Anyhoot, so I said, sure, why not, and we carried on like we always did, the bj before the ds, ds before the bs. For a hooker she was a really passionate wet one in the sack, and she got me hard the instant she dropped her pants, and walked with her hips gyrating as if there were two pistons pivoting from her vagina; it was the sexiest thing I had ever seen. And it was the reason why I was half-serious about going to New York with her. I imagined the road head for a thousand and something miles. I even imagined her dancing before an audience; all dressed in three-piece suits and evening gowns, watching her in the Opera House, dancing, and slowly remove her clothing in a sexy manner and whipping her thong at the rich old dude who resembles/or is George Burns in the third row.
She would stay with me after the sex, and she would just talk and talk about all of her dreams until I slipped into sleep, holding her. At some point of the night she'd peel my arm from her chest, gently exit the bed, and take what was hers from the wallet in my pants, and kiss my forehead as she left me unconsciously; being careful with the door. It had only been a week but I had really started liking her, she really cared for me, and I took care of her, providing her with an income, and I was a good listener too.
It was either before or after I got the tattoo that I realized I must've loved her. It had been two weeks now. There was something about her. I looked for the something in our paid time together and I often looked out the window at the slow blinking red lights of radio towers in the distance, waiting for an airplane to crash down on the hotel parking lot, and end our lives together in that explosive moment. I was absent from her, in an off-world colony mining space dust and fighting wars with laser guns and star destroyers. What was it about this woman that made me call her each night, and use up every other paycheck to keep her here. The feeling was mutual when she told me during sex she loved me, I didn't really know what to say, no one had ever told me that, at least said it and meant it. I saw her cry, the tears dropped to my hairs of my chest and became one with my sweat, and I just kept my mouth closed, looking straight in her eyes until I was done. That was the first night she left early, and it was the only night it cost me nothing for her time.
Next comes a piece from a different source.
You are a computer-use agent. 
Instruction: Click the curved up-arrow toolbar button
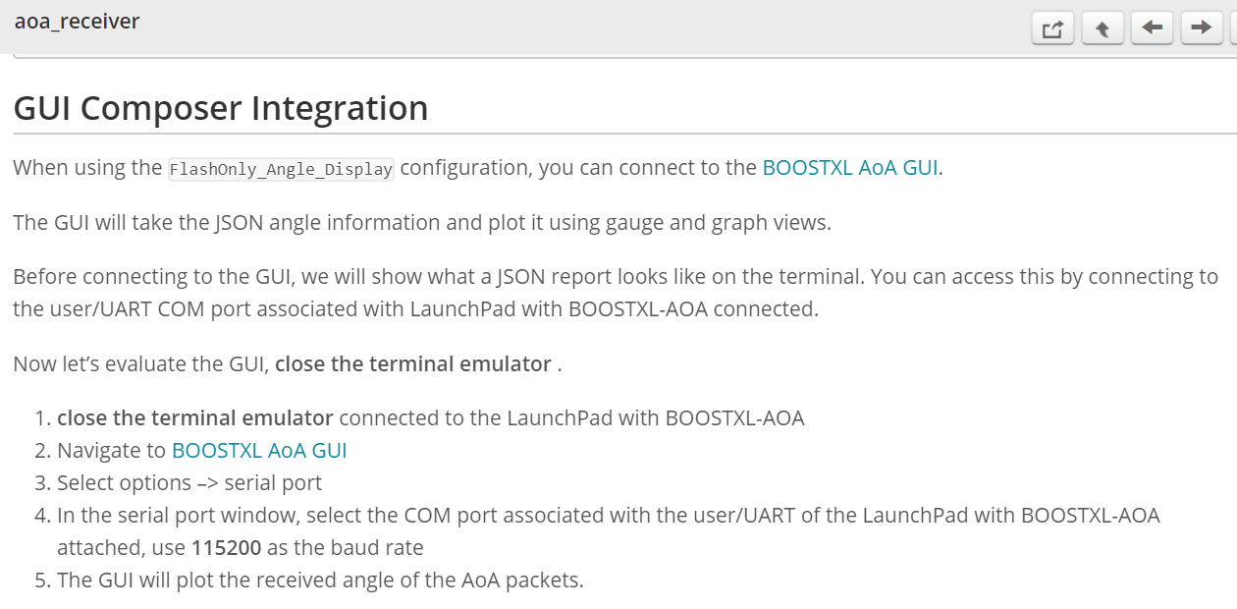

It would be the last time I see her, and after a series of attempted to reach her I gave up on calling her, showing up at her usual places, the corner of Bellevue or Kerr, and I had no idea where she actually lived; we were always at my hotel room. Eventually I got the balls to talk to her pimp, and asked him where she was in more tone then he wanted to hear that night. I ended up with three broken ribs, and the answer I wanted. I remember being on the ground, tonguing the blood from a loose tooth, and coughing when the 6' 8" leprechaun in a brown glazer and pin-stripe pants told me she was a real special one, and spat on me. I could still hear him saying, "She sure fooled you!" as it echos in the corridors of my memory. And after those words I tried to forget their following, a straight pain in my ribs and heart, "She is more than a woman, she's a..."
Damnit Philip, you got 6,800 hits. I clicked around on his blog, and noticed nothing as personal about his own life, and perhaps that is the moral to the story:
THERE ARE THINGS THAT SHOULD BE KEPT BETWEEN YOU, A HOOKER, AND HER/HIS PIMP.
Since Julia, or Julius, Julian, or now Julietta, and maybe Juliana, I haven't paid for sex, at least directly and since that blog post of January 27th, of the year 2002 on philipmorganstalestotell.com, I have yet to reveal more than my name, the places I have lived in, and a carefully orchestrated ensemble of stories that lead the listener to no conclusions about me, my history, or the many shameful things I have done, or the people I have loved, love, or loving. Some things should be buried, such as a part of us, or those we have known, and let those ground remain sound, unaltered, and blessed in silence. May we forget who were once were, as fools, and as cowards, and listen to who we are today.